You are viewing a plain text version of this content. The canonical link for it is here.
Posted to solr-user@lucene.apache.org by Robert Hume <rh...@gmail.com> on 2017/05/24 20:19:48 UTC

[Simplified my question] How to enhance solr.StandardTokenizerFactory? (was: Why is Standard Tokenizer not separating at this comma?)

Hi,

Following up on my last email question ... I've learned more and I
simplified by question ...

I have a Solr 3.6 deployment.  Currently I'm using
solr.StandardTokenizerFactory to parse tokens during indexing.

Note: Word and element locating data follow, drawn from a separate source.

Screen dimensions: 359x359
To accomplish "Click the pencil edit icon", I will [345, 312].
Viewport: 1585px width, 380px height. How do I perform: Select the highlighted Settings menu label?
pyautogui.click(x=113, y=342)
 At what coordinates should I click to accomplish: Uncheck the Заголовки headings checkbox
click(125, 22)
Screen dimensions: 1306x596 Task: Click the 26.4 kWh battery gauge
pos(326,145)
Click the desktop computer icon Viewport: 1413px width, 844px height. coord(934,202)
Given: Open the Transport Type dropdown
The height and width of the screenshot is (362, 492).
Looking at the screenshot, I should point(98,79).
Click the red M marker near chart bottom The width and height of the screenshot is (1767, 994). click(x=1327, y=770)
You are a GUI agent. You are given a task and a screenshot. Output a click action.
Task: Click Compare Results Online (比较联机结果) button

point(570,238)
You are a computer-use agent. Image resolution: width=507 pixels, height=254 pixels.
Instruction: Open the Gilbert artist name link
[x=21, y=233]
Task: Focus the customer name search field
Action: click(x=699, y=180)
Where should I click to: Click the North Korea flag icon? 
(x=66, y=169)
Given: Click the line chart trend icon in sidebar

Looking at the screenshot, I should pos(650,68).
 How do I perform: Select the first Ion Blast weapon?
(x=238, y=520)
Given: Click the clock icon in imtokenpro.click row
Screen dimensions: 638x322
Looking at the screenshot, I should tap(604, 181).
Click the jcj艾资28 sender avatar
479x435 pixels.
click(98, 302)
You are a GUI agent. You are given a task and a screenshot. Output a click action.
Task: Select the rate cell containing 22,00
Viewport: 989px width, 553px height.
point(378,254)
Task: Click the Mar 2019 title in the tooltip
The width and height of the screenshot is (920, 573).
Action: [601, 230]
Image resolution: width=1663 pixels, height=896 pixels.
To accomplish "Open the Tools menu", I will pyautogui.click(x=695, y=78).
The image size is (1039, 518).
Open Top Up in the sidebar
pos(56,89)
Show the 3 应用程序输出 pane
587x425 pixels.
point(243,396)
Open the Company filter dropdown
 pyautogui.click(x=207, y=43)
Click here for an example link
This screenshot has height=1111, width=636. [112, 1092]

Here's two example streams that demonstrate my issue:

Example 1: `bob,a-z,000123,xyz` produces tokens ... `|bob|a-z|000123|xyz|`
... which is good.

Example 2: `bob,a-6,000123,xyz` produces tokens ... `|bob|a-6,000123|xyz|`
... which is not good because users can't search by "000123".

It seems StandardTokenizerFactory treats the "6,000" differently (like it's
currency or a product number, maybe?) so it doesn't tokenize at the comma.

QUESTION: How can I enhance StandardTokenizer to do everything it's doing
now plus produce a couple of additional tokens like this ...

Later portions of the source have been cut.